- Your task: Copy the rows between the line holding "has width=527, height=203." and the line holding "click(400, 219)", inclusive, reproducing each line unchanged.

** start Source records **

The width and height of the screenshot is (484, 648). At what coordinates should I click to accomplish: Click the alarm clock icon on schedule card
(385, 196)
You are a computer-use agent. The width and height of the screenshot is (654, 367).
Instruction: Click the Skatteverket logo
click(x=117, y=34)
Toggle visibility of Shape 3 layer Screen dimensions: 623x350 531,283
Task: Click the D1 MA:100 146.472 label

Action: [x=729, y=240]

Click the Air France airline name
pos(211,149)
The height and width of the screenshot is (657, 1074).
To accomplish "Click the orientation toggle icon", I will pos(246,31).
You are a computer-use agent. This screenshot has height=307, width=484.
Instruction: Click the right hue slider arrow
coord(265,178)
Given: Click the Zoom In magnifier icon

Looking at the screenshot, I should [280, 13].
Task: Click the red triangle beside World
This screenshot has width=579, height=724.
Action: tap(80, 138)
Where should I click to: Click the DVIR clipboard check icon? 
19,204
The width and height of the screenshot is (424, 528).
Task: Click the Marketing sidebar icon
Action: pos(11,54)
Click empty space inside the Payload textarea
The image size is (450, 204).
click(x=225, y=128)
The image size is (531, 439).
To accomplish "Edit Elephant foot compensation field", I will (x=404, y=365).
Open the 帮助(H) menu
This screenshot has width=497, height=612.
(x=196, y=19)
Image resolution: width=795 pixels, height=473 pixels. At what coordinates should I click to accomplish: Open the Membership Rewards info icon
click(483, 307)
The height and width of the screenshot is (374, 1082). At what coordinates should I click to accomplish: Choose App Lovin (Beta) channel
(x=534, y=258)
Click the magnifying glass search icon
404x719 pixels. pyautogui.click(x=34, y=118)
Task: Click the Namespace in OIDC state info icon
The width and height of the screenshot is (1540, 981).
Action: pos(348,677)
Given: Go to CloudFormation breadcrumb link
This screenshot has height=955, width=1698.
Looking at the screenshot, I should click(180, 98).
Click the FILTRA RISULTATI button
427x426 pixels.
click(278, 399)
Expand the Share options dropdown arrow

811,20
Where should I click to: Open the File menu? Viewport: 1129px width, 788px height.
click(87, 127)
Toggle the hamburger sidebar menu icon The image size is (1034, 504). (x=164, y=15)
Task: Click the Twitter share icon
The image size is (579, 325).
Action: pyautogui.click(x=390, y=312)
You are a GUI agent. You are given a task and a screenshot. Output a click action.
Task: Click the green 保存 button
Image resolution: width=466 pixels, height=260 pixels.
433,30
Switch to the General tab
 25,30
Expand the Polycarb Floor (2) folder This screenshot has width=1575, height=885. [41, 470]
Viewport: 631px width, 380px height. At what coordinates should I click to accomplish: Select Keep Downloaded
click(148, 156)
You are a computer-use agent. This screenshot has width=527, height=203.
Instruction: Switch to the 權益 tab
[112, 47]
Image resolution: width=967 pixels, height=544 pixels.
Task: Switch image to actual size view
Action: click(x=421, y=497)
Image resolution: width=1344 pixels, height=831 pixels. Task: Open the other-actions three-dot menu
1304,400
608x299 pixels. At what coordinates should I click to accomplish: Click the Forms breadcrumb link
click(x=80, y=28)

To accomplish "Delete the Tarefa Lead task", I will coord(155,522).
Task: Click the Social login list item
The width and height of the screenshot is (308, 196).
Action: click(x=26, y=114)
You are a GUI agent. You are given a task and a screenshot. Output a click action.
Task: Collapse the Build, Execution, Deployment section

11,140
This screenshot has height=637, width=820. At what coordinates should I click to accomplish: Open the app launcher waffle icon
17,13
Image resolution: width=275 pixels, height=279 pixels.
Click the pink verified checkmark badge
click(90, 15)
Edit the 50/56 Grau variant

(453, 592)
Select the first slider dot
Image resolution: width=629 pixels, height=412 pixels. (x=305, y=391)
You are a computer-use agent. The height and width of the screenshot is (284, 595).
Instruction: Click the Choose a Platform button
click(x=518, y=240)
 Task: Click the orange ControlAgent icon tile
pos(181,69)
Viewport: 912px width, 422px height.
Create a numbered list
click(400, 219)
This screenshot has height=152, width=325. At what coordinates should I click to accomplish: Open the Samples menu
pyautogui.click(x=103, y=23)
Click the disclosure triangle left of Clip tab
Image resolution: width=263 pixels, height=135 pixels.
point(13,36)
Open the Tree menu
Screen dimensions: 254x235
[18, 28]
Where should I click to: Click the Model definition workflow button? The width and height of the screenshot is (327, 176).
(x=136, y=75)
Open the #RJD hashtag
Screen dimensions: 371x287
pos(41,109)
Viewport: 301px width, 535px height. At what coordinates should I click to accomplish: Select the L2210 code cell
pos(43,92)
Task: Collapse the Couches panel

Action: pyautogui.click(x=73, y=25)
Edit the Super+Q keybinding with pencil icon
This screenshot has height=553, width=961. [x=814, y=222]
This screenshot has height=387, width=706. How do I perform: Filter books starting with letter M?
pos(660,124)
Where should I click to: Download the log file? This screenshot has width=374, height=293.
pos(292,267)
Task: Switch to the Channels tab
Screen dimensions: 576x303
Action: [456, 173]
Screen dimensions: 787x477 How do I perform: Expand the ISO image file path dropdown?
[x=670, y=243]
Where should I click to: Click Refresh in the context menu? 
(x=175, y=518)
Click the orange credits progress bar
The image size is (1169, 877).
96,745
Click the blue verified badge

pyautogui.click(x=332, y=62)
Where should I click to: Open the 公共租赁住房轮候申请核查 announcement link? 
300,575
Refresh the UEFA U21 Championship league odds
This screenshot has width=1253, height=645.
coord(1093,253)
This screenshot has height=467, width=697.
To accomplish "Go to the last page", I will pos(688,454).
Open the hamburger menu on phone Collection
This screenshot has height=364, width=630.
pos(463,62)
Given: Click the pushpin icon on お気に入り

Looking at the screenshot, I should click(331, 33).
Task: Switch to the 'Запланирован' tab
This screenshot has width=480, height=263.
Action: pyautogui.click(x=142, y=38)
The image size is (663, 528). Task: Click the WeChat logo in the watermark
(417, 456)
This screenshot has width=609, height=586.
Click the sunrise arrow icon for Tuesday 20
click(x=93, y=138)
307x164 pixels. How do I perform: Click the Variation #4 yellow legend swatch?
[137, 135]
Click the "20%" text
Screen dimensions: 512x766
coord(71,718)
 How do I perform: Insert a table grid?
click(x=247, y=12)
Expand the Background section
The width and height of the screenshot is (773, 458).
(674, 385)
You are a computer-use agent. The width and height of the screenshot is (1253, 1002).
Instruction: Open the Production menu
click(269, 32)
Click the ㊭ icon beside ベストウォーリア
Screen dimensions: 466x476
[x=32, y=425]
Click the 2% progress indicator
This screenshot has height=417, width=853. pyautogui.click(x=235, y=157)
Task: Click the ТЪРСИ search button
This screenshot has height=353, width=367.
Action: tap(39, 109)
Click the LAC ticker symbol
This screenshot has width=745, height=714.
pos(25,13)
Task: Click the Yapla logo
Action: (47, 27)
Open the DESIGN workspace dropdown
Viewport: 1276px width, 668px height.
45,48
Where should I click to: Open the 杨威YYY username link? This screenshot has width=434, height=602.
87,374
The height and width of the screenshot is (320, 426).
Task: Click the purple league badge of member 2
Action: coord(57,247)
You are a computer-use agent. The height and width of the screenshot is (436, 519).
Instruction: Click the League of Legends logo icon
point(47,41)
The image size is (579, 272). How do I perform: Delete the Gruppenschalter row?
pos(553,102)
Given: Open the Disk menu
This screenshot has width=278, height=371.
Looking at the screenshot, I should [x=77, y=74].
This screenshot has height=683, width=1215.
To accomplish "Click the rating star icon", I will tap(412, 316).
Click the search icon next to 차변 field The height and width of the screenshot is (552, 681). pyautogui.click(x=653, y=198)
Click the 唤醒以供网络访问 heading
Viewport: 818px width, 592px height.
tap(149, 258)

** end Source records **

- Solution for this exercise:
You are a computer-use agent. This screenshot has width=527, height=203.
Instruction: Switch to the 權益 tab
[112, 47]
Image resolution: width=967 pixels, height=544 pixels.
Task: Switch image to actual size view
Action: click(x=421, y=497)
Image resolution: width=1344 pixels, height=831 pixels. Task: Open the other-actions three-dot menu
1304,400
608x299 pixels. At what coordinates should I click to accomplish: Click the Forms breadcrumb link
click(x=80, y=28)

To accomplish "Delete the Tarefa Lead task", I will coord(155,522).
Task: Click the Social login list item
The width and height of the screenshot is (308, 196).
Action: click(x=26, y=114)
You are a GUI agent. You are given a task and a screenshot. Output a click action.
Task: Collapse the Build, Execution, Deployment section

11,140
This screenshot has height=637, width=820. At what coordinates should I click to accomplish: Open the app launcher waffle icon
17,13
Image resolution: width=275 pixels, height=279 pixels.
Click the pink verified checkmark badge
click(90, 15)
Edit the 50/56 Grau variant

(453, 592)
Select the first slider dot
Image resolution: width=629 pixels, height=412 pixels. (x=305, y=391)
You are a computer-use agent. The height and width of the screenshot is (284, 595).
Instruction: Click the Choose a Platform button
click(x=518, y=240)
 Task: Click the orange ControlAgent icon tile
pos(181,69)
Viewport: 912px width, 422px height.
Create a numbered list
click(400, 219)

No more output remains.